**What is needed:** Pick every line out of the entries below that holds the string "blue", and report them.
*** Information provided ***
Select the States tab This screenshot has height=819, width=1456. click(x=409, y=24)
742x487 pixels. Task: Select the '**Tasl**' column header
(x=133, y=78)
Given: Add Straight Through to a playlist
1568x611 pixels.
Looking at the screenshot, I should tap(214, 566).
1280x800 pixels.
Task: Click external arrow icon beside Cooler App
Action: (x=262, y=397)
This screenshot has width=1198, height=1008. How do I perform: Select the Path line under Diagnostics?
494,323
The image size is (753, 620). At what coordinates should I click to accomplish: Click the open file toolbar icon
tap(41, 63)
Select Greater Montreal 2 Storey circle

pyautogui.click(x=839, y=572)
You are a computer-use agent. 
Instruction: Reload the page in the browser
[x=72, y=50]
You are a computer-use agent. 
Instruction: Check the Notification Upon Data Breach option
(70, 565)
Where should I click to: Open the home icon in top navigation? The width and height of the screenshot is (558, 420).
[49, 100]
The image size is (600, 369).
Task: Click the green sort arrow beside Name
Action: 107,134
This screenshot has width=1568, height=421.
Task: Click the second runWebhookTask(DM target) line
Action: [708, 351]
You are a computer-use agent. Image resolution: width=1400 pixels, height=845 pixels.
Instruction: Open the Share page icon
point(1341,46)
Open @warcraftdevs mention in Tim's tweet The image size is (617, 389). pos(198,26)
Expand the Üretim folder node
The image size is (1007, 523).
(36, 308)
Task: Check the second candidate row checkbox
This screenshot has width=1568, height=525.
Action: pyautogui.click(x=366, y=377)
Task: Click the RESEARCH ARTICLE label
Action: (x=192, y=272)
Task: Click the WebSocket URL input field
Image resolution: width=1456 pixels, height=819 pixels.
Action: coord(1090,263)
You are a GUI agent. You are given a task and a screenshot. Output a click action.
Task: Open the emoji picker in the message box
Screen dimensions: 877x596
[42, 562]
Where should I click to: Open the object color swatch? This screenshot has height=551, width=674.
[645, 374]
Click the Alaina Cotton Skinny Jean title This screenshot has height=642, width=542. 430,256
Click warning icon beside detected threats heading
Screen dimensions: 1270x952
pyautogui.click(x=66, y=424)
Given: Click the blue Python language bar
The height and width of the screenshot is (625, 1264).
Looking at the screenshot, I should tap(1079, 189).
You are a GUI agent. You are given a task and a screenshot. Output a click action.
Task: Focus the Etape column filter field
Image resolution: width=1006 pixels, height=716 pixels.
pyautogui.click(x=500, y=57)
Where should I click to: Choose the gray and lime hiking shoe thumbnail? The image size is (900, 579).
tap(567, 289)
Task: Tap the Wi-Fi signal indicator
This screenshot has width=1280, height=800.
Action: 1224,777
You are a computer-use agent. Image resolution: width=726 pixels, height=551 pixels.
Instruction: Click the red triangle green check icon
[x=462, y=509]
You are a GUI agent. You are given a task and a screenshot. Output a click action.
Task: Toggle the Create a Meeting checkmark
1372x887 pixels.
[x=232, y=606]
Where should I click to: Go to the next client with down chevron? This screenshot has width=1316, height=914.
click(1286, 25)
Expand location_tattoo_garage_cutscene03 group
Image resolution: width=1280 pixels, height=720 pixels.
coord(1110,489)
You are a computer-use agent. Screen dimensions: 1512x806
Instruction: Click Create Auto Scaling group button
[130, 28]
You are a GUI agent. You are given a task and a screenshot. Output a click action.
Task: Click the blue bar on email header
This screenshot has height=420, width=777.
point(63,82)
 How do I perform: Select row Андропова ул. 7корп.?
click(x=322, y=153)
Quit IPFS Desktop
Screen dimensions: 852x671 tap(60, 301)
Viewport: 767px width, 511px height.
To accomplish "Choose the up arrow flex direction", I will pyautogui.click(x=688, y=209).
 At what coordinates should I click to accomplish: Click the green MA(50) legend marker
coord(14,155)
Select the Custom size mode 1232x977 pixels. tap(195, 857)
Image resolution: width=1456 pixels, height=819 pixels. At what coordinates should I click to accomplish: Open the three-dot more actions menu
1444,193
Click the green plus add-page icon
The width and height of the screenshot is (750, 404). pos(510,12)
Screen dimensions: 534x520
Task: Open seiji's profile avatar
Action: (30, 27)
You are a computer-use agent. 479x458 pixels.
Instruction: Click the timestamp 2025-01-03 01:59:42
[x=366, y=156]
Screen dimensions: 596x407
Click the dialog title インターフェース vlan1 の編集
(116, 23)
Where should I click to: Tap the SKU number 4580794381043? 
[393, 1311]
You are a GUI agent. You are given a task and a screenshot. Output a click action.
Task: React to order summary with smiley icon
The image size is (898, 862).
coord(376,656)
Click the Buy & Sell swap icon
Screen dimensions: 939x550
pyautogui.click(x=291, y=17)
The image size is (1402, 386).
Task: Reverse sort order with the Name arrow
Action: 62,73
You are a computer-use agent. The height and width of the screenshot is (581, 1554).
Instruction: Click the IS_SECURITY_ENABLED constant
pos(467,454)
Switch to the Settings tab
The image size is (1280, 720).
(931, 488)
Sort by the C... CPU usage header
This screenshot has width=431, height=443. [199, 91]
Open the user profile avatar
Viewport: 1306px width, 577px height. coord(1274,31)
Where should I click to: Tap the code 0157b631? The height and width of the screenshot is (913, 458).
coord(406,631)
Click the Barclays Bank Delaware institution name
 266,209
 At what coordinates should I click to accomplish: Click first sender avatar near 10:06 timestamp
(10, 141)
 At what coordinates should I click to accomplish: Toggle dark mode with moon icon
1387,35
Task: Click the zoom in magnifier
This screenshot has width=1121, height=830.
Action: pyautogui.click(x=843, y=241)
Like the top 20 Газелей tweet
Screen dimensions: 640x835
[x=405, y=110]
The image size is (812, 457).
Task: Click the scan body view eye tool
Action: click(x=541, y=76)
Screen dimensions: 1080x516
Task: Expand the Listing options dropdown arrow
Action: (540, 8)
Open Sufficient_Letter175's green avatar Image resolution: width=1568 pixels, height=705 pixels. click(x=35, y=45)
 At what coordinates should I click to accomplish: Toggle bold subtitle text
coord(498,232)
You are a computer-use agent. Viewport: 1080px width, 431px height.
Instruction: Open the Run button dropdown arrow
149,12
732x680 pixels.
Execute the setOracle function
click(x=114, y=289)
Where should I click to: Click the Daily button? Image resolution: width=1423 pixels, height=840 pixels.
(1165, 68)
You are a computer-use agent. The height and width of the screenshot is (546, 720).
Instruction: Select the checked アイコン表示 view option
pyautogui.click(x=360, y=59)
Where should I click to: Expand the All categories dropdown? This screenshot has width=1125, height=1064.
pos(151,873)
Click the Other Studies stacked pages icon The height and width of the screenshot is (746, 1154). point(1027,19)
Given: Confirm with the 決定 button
***
**Solution to this problem:**
Given: Click the blue Python language bar
Task: Click the blue bar on email header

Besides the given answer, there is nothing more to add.